%%

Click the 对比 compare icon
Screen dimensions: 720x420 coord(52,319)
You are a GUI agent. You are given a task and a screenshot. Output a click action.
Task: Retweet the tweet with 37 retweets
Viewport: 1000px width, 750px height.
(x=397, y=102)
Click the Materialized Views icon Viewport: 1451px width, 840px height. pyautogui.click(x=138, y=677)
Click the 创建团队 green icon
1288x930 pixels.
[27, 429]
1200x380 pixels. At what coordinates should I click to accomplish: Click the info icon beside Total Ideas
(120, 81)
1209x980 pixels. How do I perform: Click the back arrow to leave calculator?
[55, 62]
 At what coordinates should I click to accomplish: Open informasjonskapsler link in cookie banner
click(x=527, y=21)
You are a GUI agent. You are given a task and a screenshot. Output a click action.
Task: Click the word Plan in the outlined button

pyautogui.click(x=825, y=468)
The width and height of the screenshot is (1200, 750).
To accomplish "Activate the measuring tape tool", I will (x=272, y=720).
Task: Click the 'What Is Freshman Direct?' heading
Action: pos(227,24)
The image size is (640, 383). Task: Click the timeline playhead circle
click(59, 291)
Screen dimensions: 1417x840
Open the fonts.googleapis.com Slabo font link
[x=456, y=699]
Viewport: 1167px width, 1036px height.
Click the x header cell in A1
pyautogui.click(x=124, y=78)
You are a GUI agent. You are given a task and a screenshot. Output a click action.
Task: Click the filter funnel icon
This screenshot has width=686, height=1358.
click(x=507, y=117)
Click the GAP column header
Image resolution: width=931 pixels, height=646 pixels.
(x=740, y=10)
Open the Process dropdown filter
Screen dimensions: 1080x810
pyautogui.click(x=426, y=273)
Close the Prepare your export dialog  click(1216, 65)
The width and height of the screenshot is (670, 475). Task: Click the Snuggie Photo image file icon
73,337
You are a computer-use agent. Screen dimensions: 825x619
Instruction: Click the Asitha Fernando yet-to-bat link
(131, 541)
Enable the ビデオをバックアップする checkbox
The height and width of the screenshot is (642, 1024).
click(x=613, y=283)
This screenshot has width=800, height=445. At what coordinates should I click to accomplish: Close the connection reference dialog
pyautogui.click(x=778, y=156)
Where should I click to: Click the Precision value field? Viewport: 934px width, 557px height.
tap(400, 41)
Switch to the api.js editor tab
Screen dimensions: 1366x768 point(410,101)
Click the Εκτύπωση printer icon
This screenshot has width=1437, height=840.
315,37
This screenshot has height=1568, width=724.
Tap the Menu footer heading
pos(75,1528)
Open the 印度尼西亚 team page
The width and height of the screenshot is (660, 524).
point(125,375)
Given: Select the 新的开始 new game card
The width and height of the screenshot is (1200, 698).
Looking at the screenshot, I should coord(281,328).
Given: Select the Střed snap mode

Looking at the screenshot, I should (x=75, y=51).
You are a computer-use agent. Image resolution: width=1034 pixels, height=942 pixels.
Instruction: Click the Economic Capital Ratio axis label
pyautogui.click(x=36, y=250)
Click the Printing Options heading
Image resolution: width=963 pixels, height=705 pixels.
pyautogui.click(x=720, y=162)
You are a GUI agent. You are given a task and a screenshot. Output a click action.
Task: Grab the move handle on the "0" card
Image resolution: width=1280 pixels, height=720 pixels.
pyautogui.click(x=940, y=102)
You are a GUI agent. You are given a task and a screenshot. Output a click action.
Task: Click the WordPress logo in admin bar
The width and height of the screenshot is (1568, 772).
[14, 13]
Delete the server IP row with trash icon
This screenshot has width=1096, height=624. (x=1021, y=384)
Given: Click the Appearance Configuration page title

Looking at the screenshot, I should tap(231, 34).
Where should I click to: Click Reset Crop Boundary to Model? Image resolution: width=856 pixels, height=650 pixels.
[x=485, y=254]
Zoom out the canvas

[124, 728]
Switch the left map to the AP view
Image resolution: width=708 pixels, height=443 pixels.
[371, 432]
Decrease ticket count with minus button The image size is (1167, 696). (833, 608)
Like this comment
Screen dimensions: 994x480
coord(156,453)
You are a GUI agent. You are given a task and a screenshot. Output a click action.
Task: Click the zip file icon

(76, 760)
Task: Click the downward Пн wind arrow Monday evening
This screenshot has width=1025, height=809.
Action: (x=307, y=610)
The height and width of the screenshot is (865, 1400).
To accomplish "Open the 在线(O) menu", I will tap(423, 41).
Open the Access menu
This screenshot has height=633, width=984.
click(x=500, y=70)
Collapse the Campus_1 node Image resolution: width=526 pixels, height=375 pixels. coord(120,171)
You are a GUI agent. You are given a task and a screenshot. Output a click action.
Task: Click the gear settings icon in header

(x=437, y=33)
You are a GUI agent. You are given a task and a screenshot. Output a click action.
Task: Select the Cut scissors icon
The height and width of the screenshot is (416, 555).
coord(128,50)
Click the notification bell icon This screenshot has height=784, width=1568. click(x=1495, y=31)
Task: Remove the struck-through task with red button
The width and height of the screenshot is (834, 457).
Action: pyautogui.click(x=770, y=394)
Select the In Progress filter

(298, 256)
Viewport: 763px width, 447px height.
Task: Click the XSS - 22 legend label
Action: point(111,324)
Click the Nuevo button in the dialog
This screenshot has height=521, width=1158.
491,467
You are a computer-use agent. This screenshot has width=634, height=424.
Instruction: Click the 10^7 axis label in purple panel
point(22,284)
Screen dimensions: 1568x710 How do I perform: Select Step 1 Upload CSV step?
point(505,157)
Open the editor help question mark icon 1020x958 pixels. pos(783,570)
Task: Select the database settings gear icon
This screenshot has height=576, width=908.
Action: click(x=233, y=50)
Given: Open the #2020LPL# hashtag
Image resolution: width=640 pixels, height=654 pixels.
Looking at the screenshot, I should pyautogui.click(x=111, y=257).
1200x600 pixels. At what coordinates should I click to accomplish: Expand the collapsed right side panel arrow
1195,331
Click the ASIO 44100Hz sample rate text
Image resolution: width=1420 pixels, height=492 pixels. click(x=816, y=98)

%%

# [Task objective]
Above are the records; from them, give again exactly the lines from the one containing "This screenshot has height=521, width=1158." to the one containing "Given: Open the #2020LPL# hashtag", both lines included, and nothing more.

# [Response area]
This screenshot has height=521, width=1158.
491,467
You are a computer-use agent. This screenshot has width=634, height=424.
Instruction: Click the 10^7 axis label in purple panel
point(22,284)
Screen dimensions: 1568x710 How do I perform: Select Step 1 Upload CSV step?
point(505,157)
Open the editor help question mark icon 1020x958 pixels. pos(783,570)
Task: Select the database settings gear icon
This screenshot has height=576, width=908.
Action: click(x=233, y=50)
Given: Open the #2020LPL# hashtag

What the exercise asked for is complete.